PAGE EXTRACT:
^^^^^^^^^^^^^^^^

He reminded him also that the legitimation of the sons of Madame de Beaufort, and the extraordinary and strictly regal ceremonies which he had recently permitted at the baptism of the younger of the two (throughout the whole of which the infant had been recognized as a prince of the blood-royal, although the King had himself refused to allow the registry of the proceedings until they were revised, and the obnoxious passages rescinded), could not fail, should she ever become Queen of France, in the event of her having other children, to plunge the nation into those very struggles for the succession from which he had just declared his anxiety to preserve it.
"And this strife, Sire," he concluded fearlessly, "would be even more formidable and more frightful than that to which you so anxiously alluded; for you will do well to remember that not only the arena in which it must take place will be your own beloved kingdom of France, while the whole of civilised Europe stands looking on, but that it will be a contest between the son of M.de Liancourt and the King's mistress--the son of Madame de Monceaux, the divorced wife of an obscure noble, and the declared favourite of the sovereign; and, finally, between these, the children of shame, and the Dauphin of France, the son of Henri IV and his Queen.

^^^^^^^^^^^^^^^^

WHAT THIS TASK INVOLVES: Continue the passage above on the warning given to Henri IV about Madame de Beaufort and the royal succession, starting right after its final sentence.

DATA EXCERPTS:
^^^^^^^^^^^^^^^^

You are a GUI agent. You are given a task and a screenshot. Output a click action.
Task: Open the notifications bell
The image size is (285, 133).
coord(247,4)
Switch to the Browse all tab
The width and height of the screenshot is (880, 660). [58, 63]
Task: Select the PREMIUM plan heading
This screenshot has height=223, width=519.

^^^^^^^^^^^^^^^^

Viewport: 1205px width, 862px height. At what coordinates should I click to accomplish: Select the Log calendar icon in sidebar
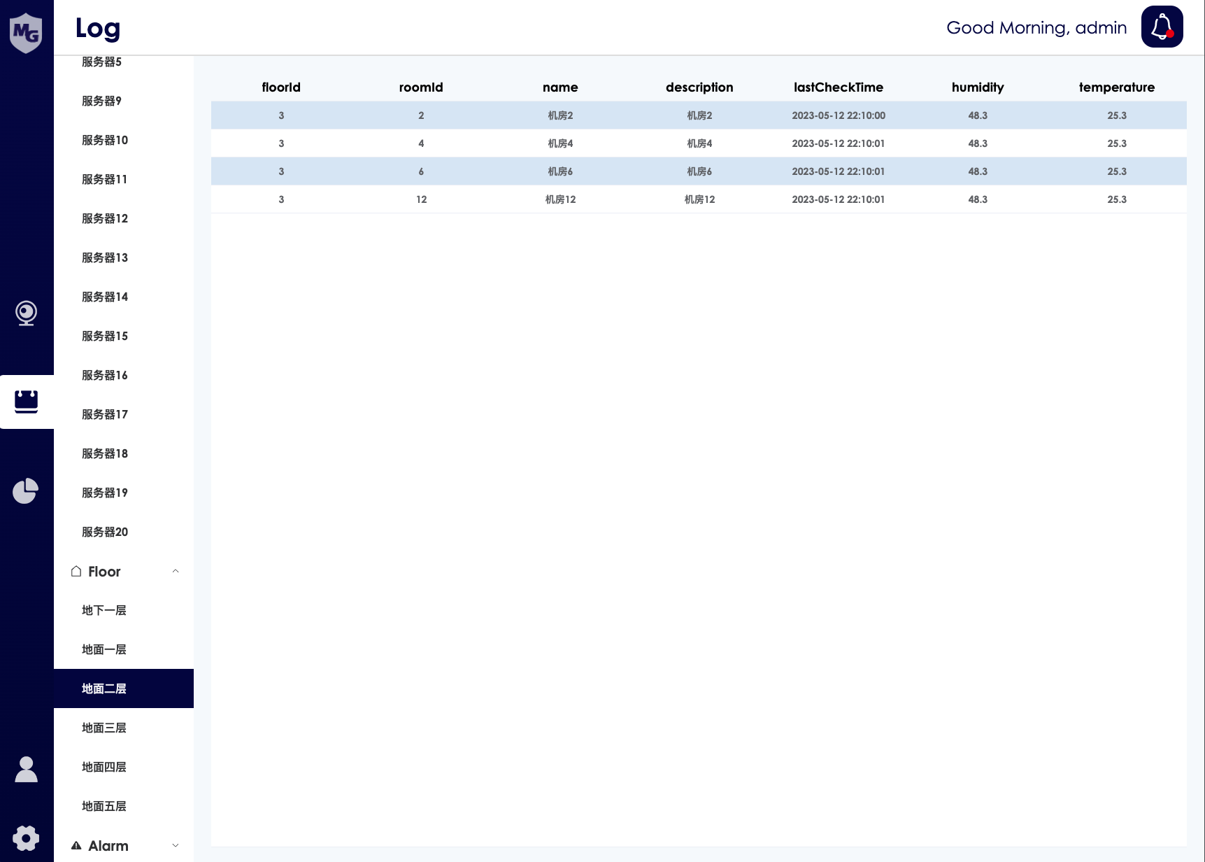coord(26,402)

^^^^^^^^^^^^^^^^

OUTPUT BELOW:
I leave you, Sire, to reflect upon this startling fact before I venture further." "And you do well," said the monarch, as he turned away; "for truly you have said enough for once." [44] It will be readily conceived that at the close of this conference M.de Sully was considerably less anxious than before to effect the divorce of the infatuated sovereign; nor was he sorry to remind Henry, when he next touched upon the subject, that they had both been premature in discussing the preliminaries of a second marriage before they had succeeded in cancelling the first.

It was true that Clement VIII, in his desire to maintain the peace of Europe, had readily entered into the arguments of MM.

de Marquemont,[45] d'Ossat,[46] and Duperron,[47] whom the Duke had, by command of the monarch, entrusted with this difficult and dangerous mission, when they represented that the birth of a dauphin must necessarily avert all risk of a civil war in France, together with the utter hopelessness of such an event unless their royal master were released from his present engagements; and that the sovereign-pontiff had even expressed his willingness to second the washes of the French monarch.